··· THE DATA ···
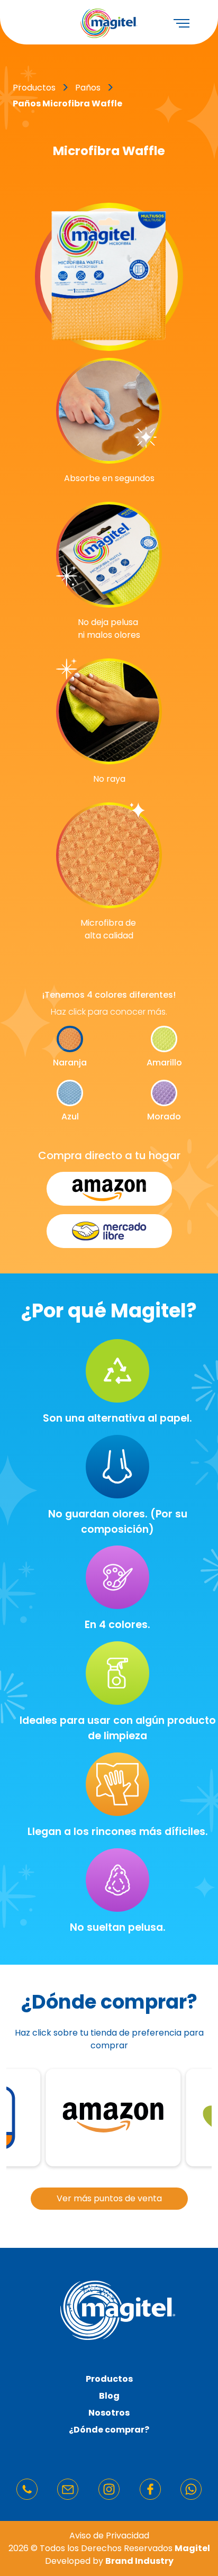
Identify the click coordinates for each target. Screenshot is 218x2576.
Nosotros (109, 2413)
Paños (88, 88)
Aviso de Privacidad (109, 2535)
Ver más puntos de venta (109, 2198)
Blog (109, 2396)
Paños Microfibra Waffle (67, 103)
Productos (109, 2379)
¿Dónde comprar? (109, 2430)
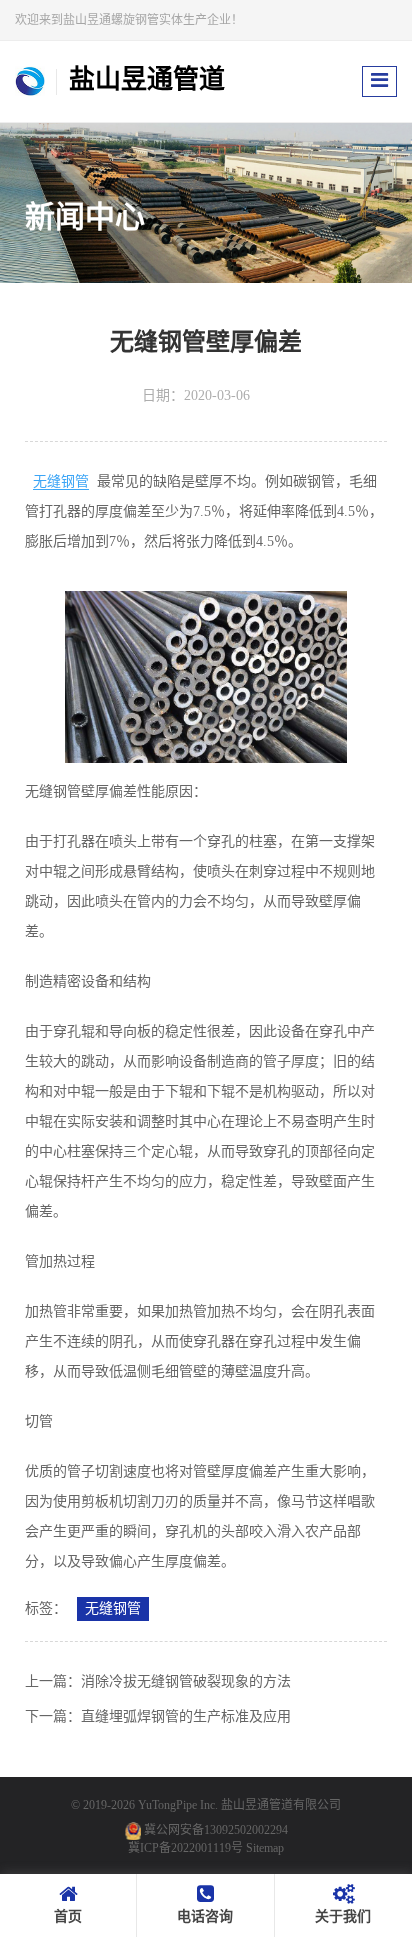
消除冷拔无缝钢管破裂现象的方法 (186, 1681)
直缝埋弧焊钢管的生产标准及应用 (186, 1716)
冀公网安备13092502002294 (216, 1830)
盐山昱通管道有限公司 (281, 1805)
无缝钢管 (61, 481)
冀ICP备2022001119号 (185, 1848)
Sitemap (265, 1848)
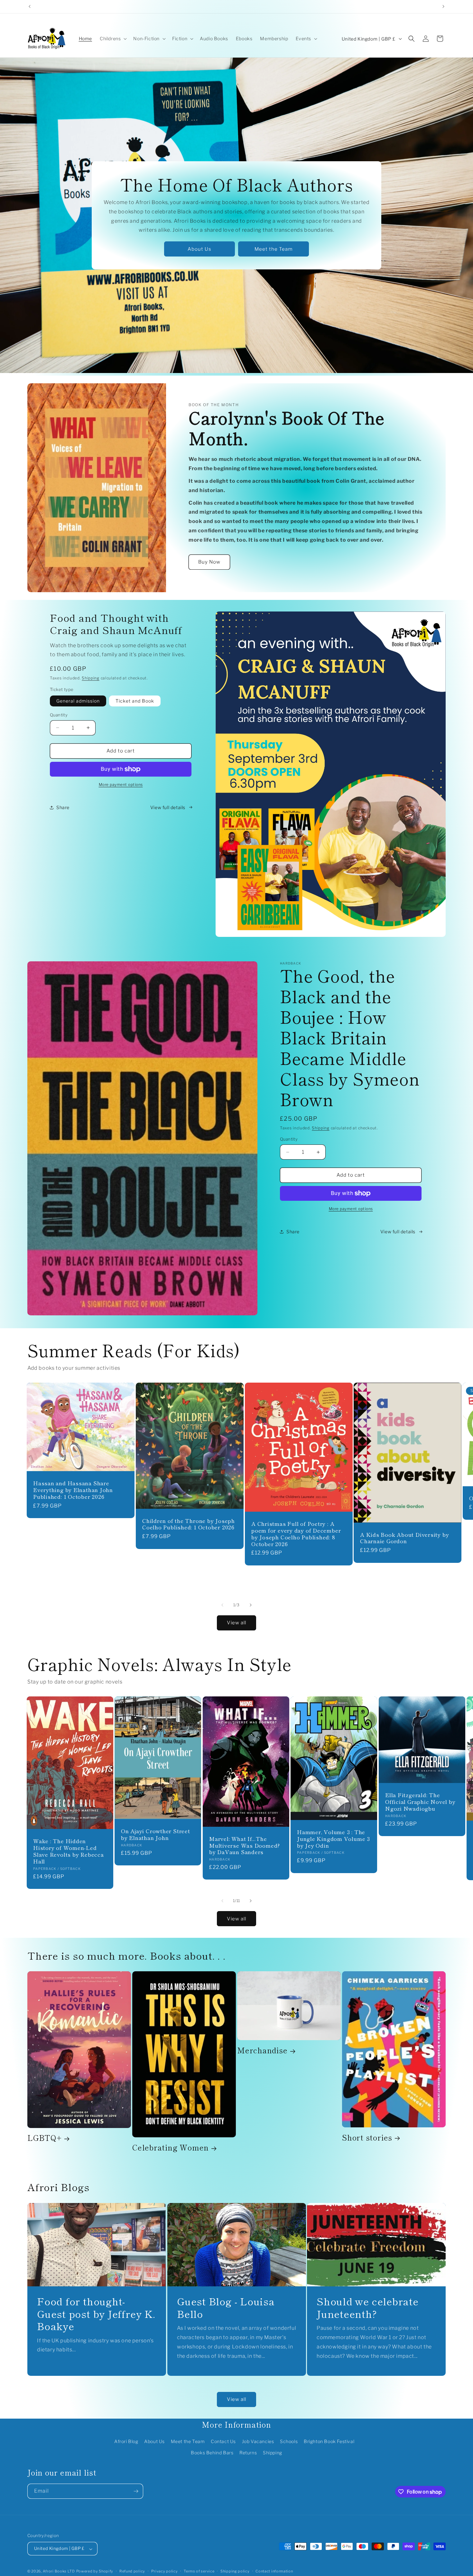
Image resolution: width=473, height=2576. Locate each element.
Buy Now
···
▶ [TASK TO CARRY OUT]: If pictures are present, they are dropped, and the entries above are written out word for word.

▶ [YOUR RESPONSE]:
Identify the click coordinates for each target. Screenshot is 218x2576.
Nosotros (109, 2413)
Paños (88, 88)
Aviso de Privacidad (109, 2535)
Ver más puntos de venta (109, 2198)
Blog (109, 2396)
Paños Microfibra Waffle (67, 103)
Productos (109, 2379)
¿Dónde comprar? (109, 2430)
消除冷拔无缝钢管破裂现象的方法 (186, 1681)
直缝埋弧焊钢管的生产标准及应用 (186, 1716)
冀公网安备13092502002294 (216, 1830)
盐山昱通管道有限公司 (281, 1805)
无缝钢管 (61, 481)
冀ICP备2022001119号 (185, 1848)
Sitemap (265, 1848)
Image resolution: width=473, height=2576. Locate each element.
Buy Now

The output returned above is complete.